Put every line of the material below into a Markdown table with two columns, Row and Line. Number each row and leave out blank lines.

— BEGIN —

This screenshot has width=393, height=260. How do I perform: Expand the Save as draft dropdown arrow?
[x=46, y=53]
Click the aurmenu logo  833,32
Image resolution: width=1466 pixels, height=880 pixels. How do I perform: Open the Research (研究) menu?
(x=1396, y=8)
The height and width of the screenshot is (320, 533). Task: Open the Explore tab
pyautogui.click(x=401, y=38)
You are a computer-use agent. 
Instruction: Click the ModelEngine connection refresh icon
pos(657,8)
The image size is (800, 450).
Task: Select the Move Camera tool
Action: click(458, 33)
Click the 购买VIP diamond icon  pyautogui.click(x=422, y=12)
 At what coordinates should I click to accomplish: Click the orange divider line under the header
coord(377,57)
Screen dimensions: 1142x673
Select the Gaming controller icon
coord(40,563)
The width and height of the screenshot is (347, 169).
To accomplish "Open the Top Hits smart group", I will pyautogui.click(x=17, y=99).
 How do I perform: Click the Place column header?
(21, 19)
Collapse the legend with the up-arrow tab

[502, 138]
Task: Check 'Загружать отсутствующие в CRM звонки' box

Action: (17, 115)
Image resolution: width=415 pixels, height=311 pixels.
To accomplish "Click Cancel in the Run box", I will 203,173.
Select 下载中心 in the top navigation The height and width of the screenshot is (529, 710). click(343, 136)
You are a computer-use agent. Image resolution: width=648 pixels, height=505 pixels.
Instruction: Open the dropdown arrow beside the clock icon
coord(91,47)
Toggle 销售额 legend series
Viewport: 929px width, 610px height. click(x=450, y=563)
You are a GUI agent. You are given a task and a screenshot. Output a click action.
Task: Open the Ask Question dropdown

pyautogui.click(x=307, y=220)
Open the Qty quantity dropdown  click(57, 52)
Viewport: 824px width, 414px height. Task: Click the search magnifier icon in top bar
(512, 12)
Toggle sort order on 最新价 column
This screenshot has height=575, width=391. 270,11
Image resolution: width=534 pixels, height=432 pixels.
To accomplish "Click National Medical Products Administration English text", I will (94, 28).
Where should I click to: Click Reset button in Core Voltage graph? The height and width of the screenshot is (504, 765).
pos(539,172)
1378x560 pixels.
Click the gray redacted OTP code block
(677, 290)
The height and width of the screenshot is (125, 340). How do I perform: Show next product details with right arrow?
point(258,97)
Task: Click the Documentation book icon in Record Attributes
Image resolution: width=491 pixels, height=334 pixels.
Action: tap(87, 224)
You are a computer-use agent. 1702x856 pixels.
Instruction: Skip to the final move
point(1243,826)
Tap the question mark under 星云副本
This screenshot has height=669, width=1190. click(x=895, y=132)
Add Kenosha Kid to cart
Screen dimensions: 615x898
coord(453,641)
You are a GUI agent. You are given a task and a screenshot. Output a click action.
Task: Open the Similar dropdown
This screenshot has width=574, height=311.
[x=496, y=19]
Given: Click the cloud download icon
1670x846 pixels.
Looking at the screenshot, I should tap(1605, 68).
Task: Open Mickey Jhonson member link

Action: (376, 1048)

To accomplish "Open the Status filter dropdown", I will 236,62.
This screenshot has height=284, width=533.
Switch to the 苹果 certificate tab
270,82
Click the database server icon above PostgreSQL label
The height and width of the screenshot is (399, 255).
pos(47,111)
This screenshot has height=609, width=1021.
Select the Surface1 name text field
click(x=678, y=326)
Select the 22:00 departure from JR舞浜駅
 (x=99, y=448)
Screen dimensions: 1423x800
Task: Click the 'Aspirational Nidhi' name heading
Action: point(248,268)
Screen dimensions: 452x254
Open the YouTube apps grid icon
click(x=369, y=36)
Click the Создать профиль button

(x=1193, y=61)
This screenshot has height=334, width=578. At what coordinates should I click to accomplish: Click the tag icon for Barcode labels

— END —

▸ Output below
| Row | Line |
|---|---|
| 1 | This screenshot has width=393, height=260. How do I perform: Expand the Save as draft dropdown arrow? |
| 2 | [x=46, y=53] |
| 3 | Click the aurmenu logo  833,32 |
| 4 | Image resolution: width=1466 pixels, height=880 pixels. How do I perform: Open the Research (研究) menu? |
| 5 | (x=1396, y=8) |
| 6 | The height and width of the screenshot is (320, 533). Task: Open the Explore tab |
| 7 | pyautogui.click(x=401, y=38) |
| 8 | You are a computer-use agent.  |
| 9 | Instruction: Click the ModelEngine connection refresh icon |
| 10 | pos(657,8) |
| 11 | The image size is (800, 450). |
| 12 | Task: Select the Move Camera tool |
| 13 | Action: click(458, 33) |
| 14 | Click the 购买VIP diamond icon  pyautogui.click(x=422, y=12) |
| 15 |  At what coordinates should I click to accomplish: Click the orange divider line under the header |
| 16 | coord(377,57) |
| 17 | Screen dimensions: 1142x673 |
| 18 | Select the Gaming controller icon |
| 19 | coord(40,563) |
| 20 | The width and height of the screenshot is (347, 169). |
| 21 | To accomplish "Open the Top Hits smart group", I will pyautogui.click(x=17, y=99). |
| 22 |  How do I perform: Click the Place column header? |
| 23 | (21, 19) |
| 24 | Collapse the legend with the up-arrow tab |
| 25 | [502, 138] |
| 26 | Task: Check 'Загружать отсутствующие в CRM звонки' box |
| 27 | Action: (17, 115) |
| 28 | Image resolution: width=415 pixels, height=311 pixels. |
| 29 | To accomplish "Click Cancel in the Run box", I will 203,173. |
| 30 | Select 下载中心 in the top navigation The height and width of the screenshot is (529, 710). click(343, 136) |
| 31 | You are a computer-use agent. Image resolution: width=648 pixels, height=505 pixels. |
| 32 | Instruction: Open the dropdown arrow beside the clock icon |
| 33 | coord(91,47) |
| 34 | Toggle 销售额 legend series |
| 35 | Viewport: 929px width, 610px height. click(x=450, y=563) |
| 36 | You are a GUI agent. You are given a task and a screenshot. Output a click action. |
| 37 | Task: Open the Ask Question dropdown |
| 38 | pyautogui.click(x=307, y=220) |
| 39 | Open the Qty quantity dropdown  click(57, 52) |
| 40 | Viewport: 824px width, 414px height. Task: Click the search magnifier icon in top bar |
| 41 | (512, 12) |
| 42 | Toggle sort order on 最新价 column |
| 43 | This screenshot has height=575, width=391. 270,11 |
| 44 | Image resolution: width=534 pixels, height=432 pixels. |
| 45 | To accomplish "Click National Medical Products Administration English text", I will (94, 28). |
| 46 | Where should I click to: Click Reset button in Core Voltage graph? The height and width of the screenshot is (504, 765). |
| 47 | pos(539,172) |
| 48 | 1378x560 pixels. |
| 49 | Click the gray redacted OTP code block |
| 50 | (677, 290) |
| 51 | The height and width of the screenshot is (125, 340). How do I perform: Show next product details with right arrow? |
| 52 | point(258,97) |
| 53 | Task: Click the Documentation book icon in Record Attributes |
| 54 | Image resolution: width=491 pixels, height=334 pixels. |
| 55 | Action: tap(87, 224) |
| 56 | You are a computer-use agent. 1702x856 pixels. |
| 57 | Instruction: Skip to the final move |
| 58 | point(1243,826) |
| 59 | Tap the question mark under 星云副本 |
| 60 | This screenshot has height=669, width=1190. click(x=895, y=132) |
| 61 | Add Kenosha Kid to cart |
| 62 | Screen dimensions: 615x898 |
| 63 | coord(453,641) |
| 64 | You are a GUI agent. You are given a task and a screenshot. Output a click action. |
| 65 | Task: Open the Similar dropdown |
| 66 | This screenshot has width=574, height=311. |
| 67 | [x=496, y=19] |
| 68 | Given: Click the cloud download icon |
| 69 | 1670x846 pixels. |
| 70 | Looking at the screenshot, I should tap(1605, 68). |
| 71 | Task: Open Mickey Jhonson member link |
| 72 | Action: (376, 1048) |
| 73 | To accomplish "Open the Status filter dropdown", I will 236,62. |
| 74 | This screenshot has height=284, width=533. |
| 75 | Switch to the 苹果 certificate tab |
| 76 | 270,82 |
| 77 | Click the database server icon above PostgreSQL label |
| 78 | The height and width of the screenshot is (399, 255). |
| 79 | pos(47,111) |
| 80 | This screenshot has height=609, width=1021. |
| 81 | Select the Surface1 name text field |
| 82 | click(x=678, y=326) |
| 83 | Select the 22:00 departure from JR舞浜駅 |
| 84 |  (x=99, y=448) |
| 85 | Screen dimensions: 1423x800 |
| 86 | Task: Click the 'Aspirational Nidhi' name heading |
| 87 | Action: point(248,268) |
| 88 | Screen dimensions: 452x254 |
| 89 | Open the YouTube apps grid icon |
| 90 | click(x=369, y=36) |
| 91 | Click the Создать профиль button |
| 92 | (x=1193, y=61) |
| 93 | This screenshot has height=334, width=578. At what coordinates should I click to accomplish: Click the tag icon for Barcode labels |